▼▼▼

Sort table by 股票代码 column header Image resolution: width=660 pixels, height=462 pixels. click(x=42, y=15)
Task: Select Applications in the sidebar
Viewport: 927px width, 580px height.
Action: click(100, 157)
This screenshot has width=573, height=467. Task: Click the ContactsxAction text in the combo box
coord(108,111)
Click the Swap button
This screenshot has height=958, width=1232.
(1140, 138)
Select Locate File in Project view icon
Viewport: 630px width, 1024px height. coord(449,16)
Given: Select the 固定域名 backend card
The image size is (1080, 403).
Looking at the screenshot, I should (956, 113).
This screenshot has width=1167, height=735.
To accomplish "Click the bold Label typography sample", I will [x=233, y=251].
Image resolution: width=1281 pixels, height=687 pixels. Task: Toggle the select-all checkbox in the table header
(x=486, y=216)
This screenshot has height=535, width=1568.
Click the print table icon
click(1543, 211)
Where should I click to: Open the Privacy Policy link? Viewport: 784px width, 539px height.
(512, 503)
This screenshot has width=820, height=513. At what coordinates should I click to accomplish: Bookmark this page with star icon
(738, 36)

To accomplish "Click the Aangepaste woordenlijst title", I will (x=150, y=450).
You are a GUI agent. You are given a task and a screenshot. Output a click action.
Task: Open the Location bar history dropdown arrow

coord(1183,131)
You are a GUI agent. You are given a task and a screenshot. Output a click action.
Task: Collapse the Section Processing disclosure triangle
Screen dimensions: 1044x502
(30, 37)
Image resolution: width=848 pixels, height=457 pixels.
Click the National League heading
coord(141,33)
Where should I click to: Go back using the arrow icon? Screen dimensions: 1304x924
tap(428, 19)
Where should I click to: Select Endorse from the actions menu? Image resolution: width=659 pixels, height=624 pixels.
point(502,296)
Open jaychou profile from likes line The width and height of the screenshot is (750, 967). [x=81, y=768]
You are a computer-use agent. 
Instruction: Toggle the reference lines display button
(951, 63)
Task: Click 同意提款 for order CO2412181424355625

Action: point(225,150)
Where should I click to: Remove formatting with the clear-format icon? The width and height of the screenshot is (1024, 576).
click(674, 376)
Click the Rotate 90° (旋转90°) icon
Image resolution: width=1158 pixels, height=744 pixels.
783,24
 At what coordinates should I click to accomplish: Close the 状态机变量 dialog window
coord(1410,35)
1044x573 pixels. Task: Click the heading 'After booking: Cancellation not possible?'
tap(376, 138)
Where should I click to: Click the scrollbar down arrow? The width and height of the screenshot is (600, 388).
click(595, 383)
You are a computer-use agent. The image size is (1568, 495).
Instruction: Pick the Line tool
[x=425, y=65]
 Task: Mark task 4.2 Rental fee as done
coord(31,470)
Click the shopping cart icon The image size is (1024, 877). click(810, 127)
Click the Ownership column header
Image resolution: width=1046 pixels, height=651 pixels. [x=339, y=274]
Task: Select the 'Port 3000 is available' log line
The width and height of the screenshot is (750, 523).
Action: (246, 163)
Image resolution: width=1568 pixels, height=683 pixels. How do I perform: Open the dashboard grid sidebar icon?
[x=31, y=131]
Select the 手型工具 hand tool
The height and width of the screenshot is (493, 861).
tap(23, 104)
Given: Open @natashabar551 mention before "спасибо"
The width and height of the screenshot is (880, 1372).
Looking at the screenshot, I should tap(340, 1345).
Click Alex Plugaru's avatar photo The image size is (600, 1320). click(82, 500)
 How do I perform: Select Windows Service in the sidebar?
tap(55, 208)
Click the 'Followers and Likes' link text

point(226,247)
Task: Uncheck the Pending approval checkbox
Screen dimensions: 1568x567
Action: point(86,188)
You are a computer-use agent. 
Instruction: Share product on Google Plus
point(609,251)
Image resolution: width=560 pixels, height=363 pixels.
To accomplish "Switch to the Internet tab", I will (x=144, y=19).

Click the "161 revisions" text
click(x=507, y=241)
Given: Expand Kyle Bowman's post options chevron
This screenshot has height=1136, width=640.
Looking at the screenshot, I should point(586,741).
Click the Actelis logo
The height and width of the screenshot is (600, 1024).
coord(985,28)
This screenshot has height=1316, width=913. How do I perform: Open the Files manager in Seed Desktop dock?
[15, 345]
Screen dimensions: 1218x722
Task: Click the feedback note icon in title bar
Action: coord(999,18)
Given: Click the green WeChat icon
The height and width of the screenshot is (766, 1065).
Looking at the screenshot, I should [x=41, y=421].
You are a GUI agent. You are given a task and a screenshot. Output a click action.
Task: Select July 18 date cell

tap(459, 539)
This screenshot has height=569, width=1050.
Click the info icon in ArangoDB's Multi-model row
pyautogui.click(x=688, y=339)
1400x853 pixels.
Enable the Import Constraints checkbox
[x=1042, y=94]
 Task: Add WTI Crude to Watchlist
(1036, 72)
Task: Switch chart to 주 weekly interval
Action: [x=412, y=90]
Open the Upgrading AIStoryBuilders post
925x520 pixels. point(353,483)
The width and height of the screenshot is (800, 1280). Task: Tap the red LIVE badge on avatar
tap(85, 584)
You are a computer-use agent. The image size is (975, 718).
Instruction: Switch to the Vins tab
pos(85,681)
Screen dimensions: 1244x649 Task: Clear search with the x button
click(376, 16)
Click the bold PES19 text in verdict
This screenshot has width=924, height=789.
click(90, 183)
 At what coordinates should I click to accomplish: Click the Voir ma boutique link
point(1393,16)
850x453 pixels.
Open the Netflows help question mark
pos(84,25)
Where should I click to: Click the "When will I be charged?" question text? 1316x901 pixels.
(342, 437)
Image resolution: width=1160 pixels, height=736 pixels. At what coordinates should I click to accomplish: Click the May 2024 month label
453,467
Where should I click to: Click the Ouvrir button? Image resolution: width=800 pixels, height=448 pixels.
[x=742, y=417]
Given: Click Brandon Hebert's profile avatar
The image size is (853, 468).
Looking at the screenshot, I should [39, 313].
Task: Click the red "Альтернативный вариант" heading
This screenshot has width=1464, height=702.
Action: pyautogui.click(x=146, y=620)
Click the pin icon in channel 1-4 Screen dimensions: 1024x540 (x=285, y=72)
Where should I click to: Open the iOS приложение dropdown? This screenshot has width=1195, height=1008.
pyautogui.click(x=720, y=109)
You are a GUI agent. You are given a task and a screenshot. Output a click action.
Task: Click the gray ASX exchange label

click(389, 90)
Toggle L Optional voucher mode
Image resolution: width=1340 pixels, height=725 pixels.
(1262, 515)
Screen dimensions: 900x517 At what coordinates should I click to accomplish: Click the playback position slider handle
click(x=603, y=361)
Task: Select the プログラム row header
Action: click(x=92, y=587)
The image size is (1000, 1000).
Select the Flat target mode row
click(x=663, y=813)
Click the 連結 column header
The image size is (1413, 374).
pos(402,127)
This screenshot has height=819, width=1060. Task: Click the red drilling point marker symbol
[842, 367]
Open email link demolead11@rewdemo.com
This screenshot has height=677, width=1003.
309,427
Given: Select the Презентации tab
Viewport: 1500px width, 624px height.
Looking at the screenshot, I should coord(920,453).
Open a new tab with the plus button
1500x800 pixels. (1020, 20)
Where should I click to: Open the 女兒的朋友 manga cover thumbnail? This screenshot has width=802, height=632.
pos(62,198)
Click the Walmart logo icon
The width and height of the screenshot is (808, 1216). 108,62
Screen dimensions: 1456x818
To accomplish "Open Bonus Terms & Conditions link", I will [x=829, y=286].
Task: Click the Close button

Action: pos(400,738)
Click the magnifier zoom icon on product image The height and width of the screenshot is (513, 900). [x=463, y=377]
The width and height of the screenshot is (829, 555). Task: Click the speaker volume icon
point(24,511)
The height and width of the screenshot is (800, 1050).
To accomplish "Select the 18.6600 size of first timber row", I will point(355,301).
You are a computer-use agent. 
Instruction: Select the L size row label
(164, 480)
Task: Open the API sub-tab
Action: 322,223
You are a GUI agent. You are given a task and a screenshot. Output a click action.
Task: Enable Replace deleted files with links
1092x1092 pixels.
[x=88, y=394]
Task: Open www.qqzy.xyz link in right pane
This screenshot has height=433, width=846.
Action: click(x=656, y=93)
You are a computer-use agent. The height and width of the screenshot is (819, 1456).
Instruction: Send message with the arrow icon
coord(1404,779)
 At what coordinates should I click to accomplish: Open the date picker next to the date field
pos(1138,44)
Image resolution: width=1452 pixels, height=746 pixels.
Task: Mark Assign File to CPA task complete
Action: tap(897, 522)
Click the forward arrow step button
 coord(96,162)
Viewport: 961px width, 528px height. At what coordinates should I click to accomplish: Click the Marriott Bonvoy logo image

▲▲▲

**Exercise description**
Only lines holding the word "bold" belong in the answer; copy all of them from the records.

**Exercise result**
To accomplish "Click the bold Label typography sample", I will [x=233, y=251].
Click the bold PES19 text in verdict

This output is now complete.